Sample Usage

Change your Console app’s Main method to invoke AnankeRunner.Main, as such:

using Faithlife.Ananke;

class Program
{
  static void Main(string[] args) => AnankeRunner.Main(AnankeSettings.Create(), context =>
  {
    Console.WriteLine("Hello World!");
  });
}

There are three Ananke types used in this code:

  1. The code creates an AnankeSettings object with the default settings. These settings control how Ananke behaves.
  2. The code invokes AnankeRunner.Main, passing it the settings object and delegate representing the application logic.
  3. The application logic now receives an AnankeContext object with its execution context.

Realistic Usage

Ananke passes a CancellationToken to your application logic called AnankeContext.ExitRequested. This token is cancelled whenever your application is requested to shut down. When ExitRequested is cancelled, your application logic should stop taking on new work, finish processing the current work it already has, and then return. If it does not do this, then its processing will be aborted when the application exits.

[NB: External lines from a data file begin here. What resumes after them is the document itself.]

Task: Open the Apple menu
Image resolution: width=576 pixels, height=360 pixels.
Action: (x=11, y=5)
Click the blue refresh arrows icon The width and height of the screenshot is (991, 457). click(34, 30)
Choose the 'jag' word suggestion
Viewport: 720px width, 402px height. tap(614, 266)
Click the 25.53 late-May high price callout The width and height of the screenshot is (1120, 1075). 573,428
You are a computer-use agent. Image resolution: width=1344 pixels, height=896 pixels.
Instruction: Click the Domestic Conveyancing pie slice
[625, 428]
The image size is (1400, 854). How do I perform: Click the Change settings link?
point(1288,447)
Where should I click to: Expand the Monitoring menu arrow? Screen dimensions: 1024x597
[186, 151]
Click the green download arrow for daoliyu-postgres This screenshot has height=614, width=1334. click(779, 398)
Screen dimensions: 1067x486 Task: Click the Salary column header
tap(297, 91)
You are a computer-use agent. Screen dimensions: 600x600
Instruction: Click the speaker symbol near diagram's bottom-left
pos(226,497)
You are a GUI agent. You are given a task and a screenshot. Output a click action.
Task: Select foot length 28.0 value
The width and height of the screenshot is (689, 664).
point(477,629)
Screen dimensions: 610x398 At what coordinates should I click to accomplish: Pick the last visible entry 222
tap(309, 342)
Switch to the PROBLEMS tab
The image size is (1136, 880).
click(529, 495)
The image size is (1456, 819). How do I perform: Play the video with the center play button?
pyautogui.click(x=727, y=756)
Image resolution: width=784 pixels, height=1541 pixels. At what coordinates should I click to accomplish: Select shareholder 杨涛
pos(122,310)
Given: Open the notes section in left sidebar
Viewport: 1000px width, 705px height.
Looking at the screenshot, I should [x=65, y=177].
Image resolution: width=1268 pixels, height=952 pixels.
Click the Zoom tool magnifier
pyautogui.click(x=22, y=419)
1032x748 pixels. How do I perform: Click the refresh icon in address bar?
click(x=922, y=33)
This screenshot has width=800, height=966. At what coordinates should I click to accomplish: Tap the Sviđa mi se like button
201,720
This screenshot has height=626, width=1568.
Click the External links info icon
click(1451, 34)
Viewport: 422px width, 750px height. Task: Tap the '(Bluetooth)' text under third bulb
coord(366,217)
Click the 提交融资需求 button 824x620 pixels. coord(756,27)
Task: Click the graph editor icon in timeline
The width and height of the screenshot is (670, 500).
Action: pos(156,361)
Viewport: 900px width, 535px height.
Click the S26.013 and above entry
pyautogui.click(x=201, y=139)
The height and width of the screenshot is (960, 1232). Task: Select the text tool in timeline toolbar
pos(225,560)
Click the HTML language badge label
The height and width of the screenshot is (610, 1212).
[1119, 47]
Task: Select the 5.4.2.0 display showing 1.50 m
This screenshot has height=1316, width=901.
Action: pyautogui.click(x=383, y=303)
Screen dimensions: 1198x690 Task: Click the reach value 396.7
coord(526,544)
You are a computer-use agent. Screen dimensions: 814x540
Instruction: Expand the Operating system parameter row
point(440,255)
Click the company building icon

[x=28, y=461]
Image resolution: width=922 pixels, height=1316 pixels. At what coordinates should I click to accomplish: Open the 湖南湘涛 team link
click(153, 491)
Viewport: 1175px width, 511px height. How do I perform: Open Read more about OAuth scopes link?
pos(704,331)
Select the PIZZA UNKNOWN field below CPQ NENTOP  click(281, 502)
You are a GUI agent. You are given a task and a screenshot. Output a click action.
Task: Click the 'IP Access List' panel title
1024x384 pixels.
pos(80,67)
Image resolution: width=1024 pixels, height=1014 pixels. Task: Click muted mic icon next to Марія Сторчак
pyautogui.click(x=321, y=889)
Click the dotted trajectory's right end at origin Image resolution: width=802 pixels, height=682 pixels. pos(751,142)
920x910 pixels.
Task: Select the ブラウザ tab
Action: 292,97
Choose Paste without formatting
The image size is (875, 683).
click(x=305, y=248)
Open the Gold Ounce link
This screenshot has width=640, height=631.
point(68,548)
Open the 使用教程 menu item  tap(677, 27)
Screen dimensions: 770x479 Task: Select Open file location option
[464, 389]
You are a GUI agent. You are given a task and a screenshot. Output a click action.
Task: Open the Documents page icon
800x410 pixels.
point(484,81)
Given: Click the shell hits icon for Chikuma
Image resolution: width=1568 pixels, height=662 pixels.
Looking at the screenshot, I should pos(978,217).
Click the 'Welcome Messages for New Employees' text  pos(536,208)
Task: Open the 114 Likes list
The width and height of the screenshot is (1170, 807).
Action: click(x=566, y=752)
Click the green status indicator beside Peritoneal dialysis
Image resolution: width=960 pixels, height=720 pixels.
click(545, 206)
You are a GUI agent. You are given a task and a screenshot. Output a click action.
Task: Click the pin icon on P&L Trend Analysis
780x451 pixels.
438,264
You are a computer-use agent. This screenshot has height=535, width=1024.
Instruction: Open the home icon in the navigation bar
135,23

Ananke also passes an ILoggerFactory to your application logic called AnankeContext.LoggerFactory, which you can use to construct an ILogger and log to.

Finally, you should strongly consider setting AnankeSettings.MaximumRuntime. Giving this property a reasonable value will ensure your application will exit after a maximum amount of time. If your application is being orchestrated (e.g., in a Kubernetes Deployment), then you can set MaximumRuntime to create a “phoenix service” - one that periodically exits of its own free will and is then reborn by the orchestrator.

Taking these aspects into account, a more realistic example of Ananke usage is:

using Faithlife.Ananke;

class MyProgram
{
  private static readonly AnankeSettings Settings = AnankeSettings.Create(maximumRuntime: TimeSpan.FromHours(2));

  static void Main(string[] args) => AnankeRunner.Main(Settings, async context =>
  {
    // Normally loggers are created by dependency injection; this sample just creates it directly.
    var logger = context.LoggerFactory.CreateLogger<MyProgram>();

    while (true)
    {
      // Wait for the next work item to be available, and retrieve it.
      // If we are requested to exit, then cancel the wait.
      var workItem = await GetNextWorkItemAsync(context.ExitRequested);

      // Process the work item. Ignore requests to exit.
      logger.LogInformation("Processing {workItemId}", workItem.Id);
      ProcessWorkItem(workItem);
    }
  });
}

The actual shutdown time is randomly “fuzzed” a bit by default (see AnankeSettings.RandomMaximumRuntimeRelativeDelta). The default value for this is 0.1 (i.e., +/- 10%), so the actual maximum runtime of the code above will vary by +/- 12 minutes (10% of 2 hours), and be a random value between 1:48 and 2:12. This is just to avoid all applications from exiting at the exact same time, even if they were all started at the same time.